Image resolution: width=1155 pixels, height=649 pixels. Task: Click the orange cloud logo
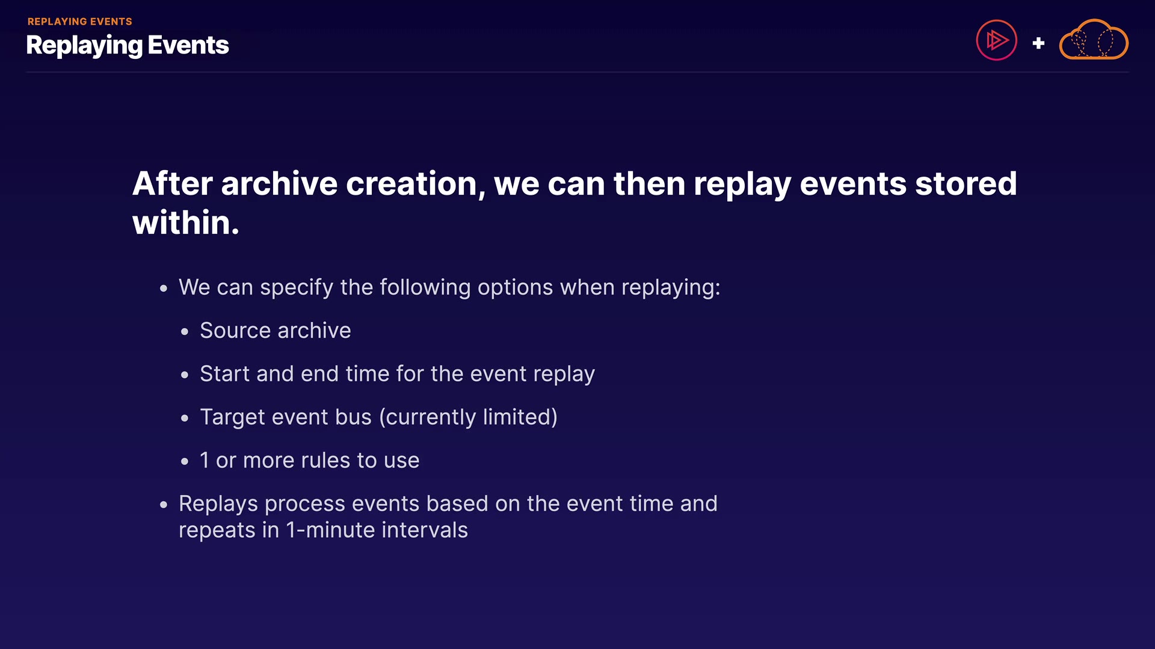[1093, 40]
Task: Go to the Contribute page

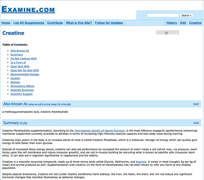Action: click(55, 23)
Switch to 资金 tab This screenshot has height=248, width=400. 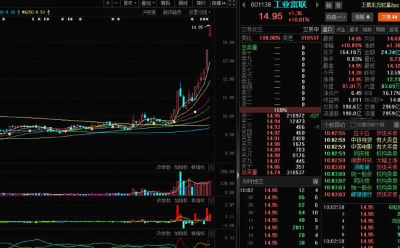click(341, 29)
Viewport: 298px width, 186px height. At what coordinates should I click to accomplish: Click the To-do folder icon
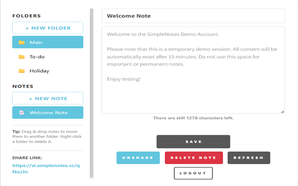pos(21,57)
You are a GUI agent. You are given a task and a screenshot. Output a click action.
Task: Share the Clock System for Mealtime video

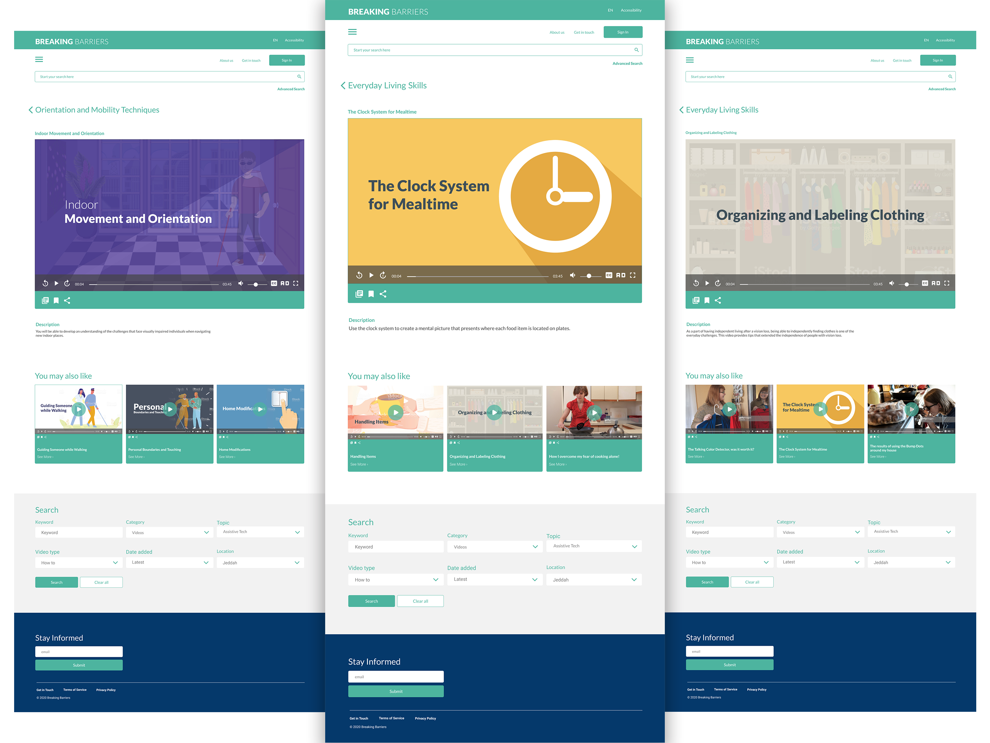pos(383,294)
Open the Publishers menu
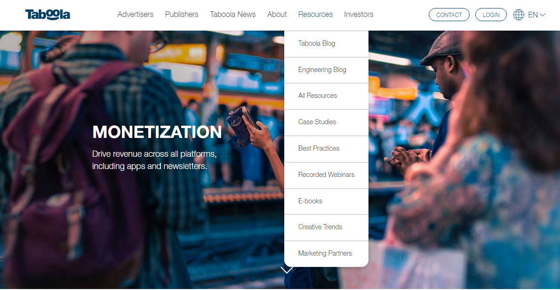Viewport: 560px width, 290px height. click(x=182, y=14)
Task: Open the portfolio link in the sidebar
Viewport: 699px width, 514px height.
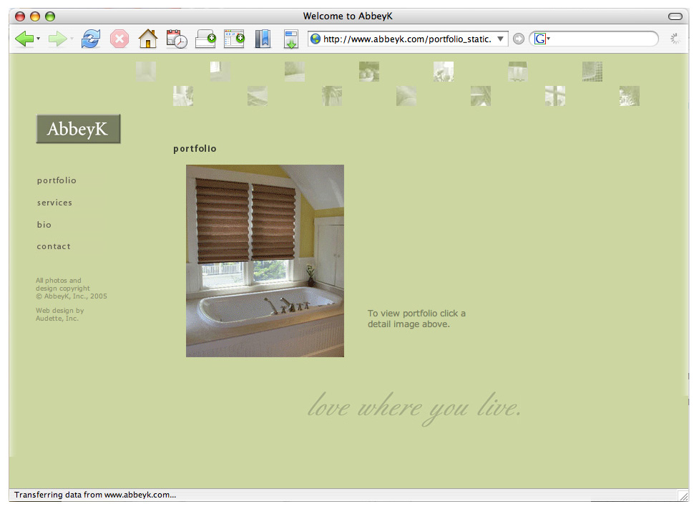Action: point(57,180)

▶ WHAT TO DO: Copy the lines word for word, starting with the line containing "Task: Open the portfolio link in the sidebar" and running to the end of the lines, including both ends. Leave the pictures out of your answer.

▶ FINISHED ANSWER:
Task: Open the portfolio link in the sidebar
Viewport: 699px width, 514px height.
Action: point(57,180)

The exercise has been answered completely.